Provided material:

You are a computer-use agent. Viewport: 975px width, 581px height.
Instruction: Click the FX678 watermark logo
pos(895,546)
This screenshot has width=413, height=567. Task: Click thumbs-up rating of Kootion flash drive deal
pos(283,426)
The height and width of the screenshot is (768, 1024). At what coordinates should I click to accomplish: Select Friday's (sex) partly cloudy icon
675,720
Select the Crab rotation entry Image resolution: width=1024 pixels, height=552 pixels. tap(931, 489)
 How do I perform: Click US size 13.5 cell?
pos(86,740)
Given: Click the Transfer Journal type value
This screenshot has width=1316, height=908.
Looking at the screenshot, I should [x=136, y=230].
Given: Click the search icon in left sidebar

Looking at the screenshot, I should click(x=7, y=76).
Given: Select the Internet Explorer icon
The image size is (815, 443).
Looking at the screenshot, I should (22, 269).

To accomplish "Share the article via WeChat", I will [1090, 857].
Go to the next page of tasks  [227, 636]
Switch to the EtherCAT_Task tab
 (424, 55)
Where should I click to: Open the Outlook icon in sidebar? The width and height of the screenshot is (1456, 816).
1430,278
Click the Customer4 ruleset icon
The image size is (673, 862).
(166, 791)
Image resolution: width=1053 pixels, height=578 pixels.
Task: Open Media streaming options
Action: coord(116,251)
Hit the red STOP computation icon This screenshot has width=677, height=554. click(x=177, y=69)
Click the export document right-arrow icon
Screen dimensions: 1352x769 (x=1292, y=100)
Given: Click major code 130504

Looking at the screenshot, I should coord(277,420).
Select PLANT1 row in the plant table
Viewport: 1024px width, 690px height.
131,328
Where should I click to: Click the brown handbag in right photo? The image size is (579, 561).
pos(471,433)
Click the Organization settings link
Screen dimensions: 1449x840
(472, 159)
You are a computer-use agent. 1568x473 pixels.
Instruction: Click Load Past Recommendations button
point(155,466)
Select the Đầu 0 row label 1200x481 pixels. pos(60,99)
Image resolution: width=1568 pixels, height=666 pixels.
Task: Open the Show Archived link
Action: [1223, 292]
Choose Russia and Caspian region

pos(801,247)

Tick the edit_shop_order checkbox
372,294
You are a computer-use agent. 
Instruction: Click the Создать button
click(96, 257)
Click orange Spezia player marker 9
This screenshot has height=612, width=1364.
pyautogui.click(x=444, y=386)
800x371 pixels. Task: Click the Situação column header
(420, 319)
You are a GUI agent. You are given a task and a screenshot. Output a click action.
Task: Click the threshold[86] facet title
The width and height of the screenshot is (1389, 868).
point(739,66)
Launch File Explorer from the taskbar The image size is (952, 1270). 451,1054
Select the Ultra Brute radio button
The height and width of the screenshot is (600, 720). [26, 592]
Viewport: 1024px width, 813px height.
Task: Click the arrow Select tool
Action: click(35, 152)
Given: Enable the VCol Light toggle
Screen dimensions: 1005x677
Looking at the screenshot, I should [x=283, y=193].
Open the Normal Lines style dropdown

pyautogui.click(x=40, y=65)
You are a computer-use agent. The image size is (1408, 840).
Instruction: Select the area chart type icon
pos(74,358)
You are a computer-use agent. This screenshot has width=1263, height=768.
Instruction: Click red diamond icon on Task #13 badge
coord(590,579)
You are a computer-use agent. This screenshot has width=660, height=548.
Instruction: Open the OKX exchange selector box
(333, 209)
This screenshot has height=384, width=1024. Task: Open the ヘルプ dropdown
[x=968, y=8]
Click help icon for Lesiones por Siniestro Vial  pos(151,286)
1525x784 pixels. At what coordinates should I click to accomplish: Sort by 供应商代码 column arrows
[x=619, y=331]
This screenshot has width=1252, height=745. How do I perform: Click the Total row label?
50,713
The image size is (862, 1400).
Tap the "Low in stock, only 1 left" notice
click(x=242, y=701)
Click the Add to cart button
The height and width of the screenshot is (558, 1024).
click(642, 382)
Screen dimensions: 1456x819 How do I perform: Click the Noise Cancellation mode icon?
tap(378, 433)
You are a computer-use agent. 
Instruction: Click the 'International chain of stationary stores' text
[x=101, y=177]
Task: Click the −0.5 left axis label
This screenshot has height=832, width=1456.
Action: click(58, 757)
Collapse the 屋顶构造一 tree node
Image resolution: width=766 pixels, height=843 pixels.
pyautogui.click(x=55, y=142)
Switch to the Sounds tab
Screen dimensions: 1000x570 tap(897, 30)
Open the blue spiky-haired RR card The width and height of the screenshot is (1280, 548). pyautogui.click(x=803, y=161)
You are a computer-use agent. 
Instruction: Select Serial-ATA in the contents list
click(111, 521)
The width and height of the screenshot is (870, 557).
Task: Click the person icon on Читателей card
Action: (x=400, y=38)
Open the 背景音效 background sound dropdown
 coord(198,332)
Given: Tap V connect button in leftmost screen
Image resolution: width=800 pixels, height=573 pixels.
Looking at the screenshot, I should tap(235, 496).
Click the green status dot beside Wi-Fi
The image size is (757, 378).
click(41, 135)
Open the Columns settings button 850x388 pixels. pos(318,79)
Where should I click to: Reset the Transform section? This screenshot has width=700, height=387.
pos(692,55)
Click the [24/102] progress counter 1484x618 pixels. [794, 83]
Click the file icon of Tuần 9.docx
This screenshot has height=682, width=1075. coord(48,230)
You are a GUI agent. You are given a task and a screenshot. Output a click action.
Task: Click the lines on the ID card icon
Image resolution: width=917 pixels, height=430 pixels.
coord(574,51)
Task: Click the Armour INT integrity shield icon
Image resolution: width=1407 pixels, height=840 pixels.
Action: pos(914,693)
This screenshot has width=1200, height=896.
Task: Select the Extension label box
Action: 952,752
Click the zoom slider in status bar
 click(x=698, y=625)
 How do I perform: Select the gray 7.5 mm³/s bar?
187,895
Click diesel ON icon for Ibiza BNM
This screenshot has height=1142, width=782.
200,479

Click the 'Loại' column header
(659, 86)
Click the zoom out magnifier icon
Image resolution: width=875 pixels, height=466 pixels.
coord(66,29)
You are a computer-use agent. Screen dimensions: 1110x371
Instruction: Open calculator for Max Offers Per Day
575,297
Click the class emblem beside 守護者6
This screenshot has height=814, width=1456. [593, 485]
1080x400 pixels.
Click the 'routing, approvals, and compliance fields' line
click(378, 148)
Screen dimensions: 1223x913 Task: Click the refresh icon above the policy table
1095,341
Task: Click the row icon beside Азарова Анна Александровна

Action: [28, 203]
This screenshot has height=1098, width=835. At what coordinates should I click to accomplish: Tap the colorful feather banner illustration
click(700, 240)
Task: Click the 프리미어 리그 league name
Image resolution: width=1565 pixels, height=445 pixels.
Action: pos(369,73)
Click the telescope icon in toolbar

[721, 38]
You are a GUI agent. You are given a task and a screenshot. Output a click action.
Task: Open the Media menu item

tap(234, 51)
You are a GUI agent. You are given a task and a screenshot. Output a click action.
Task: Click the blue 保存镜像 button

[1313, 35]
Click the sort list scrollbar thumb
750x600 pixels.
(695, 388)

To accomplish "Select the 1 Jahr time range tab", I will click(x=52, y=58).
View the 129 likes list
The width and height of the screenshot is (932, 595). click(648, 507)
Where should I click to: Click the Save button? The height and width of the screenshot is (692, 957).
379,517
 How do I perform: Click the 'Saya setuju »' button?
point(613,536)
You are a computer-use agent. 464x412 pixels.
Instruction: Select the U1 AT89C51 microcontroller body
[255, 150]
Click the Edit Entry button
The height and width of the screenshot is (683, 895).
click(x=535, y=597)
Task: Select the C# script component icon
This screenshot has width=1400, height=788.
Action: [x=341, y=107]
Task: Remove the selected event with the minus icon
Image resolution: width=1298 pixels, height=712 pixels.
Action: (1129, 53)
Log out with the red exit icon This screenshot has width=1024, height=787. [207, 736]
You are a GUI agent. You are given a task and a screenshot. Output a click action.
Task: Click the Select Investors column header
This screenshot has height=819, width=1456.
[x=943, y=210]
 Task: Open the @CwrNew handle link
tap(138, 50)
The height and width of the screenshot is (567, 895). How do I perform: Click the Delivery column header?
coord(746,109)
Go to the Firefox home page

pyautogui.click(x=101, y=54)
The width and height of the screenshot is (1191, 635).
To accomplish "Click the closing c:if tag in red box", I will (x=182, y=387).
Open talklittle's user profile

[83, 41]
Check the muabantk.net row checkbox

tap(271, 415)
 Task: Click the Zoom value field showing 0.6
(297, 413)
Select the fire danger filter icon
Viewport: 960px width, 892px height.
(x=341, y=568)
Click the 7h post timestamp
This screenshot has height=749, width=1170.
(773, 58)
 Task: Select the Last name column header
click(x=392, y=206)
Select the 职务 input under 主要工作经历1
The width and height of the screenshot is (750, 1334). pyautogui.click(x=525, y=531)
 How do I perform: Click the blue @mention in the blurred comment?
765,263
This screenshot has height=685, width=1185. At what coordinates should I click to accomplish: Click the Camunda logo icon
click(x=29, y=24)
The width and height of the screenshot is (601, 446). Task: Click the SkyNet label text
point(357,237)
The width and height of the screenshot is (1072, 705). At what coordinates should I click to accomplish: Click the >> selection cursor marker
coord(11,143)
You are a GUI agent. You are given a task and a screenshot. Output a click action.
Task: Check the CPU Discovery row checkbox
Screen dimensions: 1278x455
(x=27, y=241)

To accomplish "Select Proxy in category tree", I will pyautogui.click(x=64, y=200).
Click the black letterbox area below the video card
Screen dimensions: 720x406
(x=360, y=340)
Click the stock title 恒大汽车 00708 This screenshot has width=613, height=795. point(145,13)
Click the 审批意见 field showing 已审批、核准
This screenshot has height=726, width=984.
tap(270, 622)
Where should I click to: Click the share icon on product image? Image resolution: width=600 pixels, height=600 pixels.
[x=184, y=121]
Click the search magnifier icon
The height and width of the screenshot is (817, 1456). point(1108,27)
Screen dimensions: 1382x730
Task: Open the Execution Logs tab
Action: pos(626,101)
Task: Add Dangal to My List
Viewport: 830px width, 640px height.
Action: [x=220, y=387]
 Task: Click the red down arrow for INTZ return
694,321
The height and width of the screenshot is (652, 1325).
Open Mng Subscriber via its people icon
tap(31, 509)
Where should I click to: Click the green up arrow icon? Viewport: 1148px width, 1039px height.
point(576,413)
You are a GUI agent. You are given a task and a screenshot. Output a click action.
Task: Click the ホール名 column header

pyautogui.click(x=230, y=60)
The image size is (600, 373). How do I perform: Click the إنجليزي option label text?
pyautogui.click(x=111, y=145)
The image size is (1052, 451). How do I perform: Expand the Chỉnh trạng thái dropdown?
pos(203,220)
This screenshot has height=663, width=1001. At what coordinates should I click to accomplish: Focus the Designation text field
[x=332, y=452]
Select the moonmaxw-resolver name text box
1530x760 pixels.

What this task involves: With the line holding "Where should I click to: Click the brown" as the first and the line holding "Launch File Explorer" as the last, set down that range of the entries above exactly, and nothing else.

Exercise response:
Where should I click to: Click the brown handbag in right photo? The image size is (579, 561).
pos(471,433)
Click the Organization settings link
Screen dimensions: 1449x840
(472, 159)
You are a computer-use agent. 1568x473 pixels.
Instruction: Click Load Past Recommendations button
point(155,466)
Select the Đầu 0 row label 1200x481 pixels. pos(60,99)
Image resolution: width=1568 pixels, height=666 pixels.
Task: Open the Show Archived link
Action: [1223, 292]
Choose Russia and Caspian region

pos(801,247)

Tick the edit_shop_order checkbox
372,294
You are a computer-use agent. 
Instruction: Click the Создать button
click(96, 257)
Click orange Spezia player marker 9
This screenshot has height=612, width=1364.
pyautogui.click(x=444, y=386)
800x371 pixels. Task: Click the Situação column header
(420, 319)
You are a GUI agent. You are given a task and a screenshot. Output a click action.
Task: Click the threshold[86] facet title
The width and height of the screenshot is (1389, 868).
point(739,66)
Launch File Explorer from the taskbar The image size is (952, 1270). 451,1054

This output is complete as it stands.